George has won damages from tabloid newspapers over various allegations published about him, at least twice pursuing these libel claims to the High Court. In December 2009, following mediation, he accepted an undisclosed amount from Rupert Murdoch's News Group Newspapers over articles published in The Sun and the News of the World. In May 2010 Mirror Group Newspapers settled with George after claims, unrelated to the Dando murder, that he had developed an obsession with singer Cheryl and newsreader Kay Burley.

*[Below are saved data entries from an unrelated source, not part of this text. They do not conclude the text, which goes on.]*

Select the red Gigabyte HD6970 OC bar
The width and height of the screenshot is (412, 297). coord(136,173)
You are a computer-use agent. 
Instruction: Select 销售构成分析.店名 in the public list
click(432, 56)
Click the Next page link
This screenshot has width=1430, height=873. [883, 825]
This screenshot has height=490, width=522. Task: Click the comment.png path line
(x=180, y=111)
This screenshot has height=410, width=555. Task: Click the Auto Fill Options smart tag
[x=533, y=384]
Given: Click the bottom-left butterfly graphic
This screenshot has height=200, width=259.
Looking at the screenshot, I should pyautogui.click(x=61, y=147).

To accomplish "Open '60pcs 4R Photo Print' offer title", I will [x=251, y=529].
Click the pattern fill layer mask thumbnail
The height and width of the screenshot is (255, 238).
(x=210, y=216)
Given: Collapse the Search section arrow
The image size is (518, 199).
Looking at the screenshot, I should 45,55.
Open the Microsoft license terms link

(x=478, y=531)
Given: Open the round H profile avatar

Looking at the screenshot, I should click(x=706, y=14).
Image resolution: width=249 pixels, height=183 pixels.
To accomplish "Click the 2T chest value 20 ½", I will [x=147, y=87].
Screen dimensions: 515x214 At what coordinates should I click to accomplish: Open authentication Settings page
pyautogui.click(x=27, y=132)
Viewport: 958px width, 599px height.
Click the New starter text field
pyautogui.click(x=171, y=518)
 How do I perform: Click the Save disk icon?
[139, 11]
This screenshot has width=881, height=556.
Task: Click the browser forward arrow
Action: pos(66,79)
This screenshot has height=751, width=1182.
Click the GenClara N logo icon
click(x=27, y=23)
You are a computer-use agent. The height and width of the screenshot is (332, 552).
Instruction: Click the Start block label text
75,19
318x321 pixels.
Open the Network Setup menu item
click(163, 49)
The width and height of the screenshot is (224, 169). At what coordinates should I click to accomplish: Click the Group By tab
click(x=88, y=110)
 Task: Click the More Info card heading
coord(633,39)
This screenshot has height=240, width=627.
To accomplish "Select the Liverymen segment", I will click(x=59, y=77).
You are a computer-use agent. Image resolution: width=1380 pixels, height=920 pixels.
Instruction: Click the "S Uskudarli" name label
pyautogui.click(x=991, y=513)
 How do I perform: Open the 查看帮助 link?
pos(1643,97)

In April 2010, it emerged that the Ministry of Justice had denied a claim of £1.4 million compensation made by George in respect of his wrongful imprisonment for Jill Dando's murder. The decision was made by Jack Straw, the Justice Secretary and in August 2010 the High Court ruled that George was entitled to a judicial review of the matter.

On 11 May 2011, the Supreme Court defined "miscarriage of justice" as evidence "so undermined that no conviction could possibly be based upon it". This decision cleared the way for George's solicitor, Nicholas Baird, to request that the Justice Secretary Ken Clarke "consider afresh" George's claim for compensation, applying the new test set out by the Court. The claim was heard in the High Court but in their summing up, judges Lord Justice Beatson and Mr Justice Irwin said: "There was indeed a case upon which a reasonable jury properly directed could have convicted the claimant of murder" and on the strength of this, denied George compensation for wrongful incarceration.

In September 2025, George was charged with one count of rape and two counts of indecent assault relating to allegations from 1987 involving a 14-year-old girl in west London. He appeared at the Old Bailey for a case management hearing in November 2025.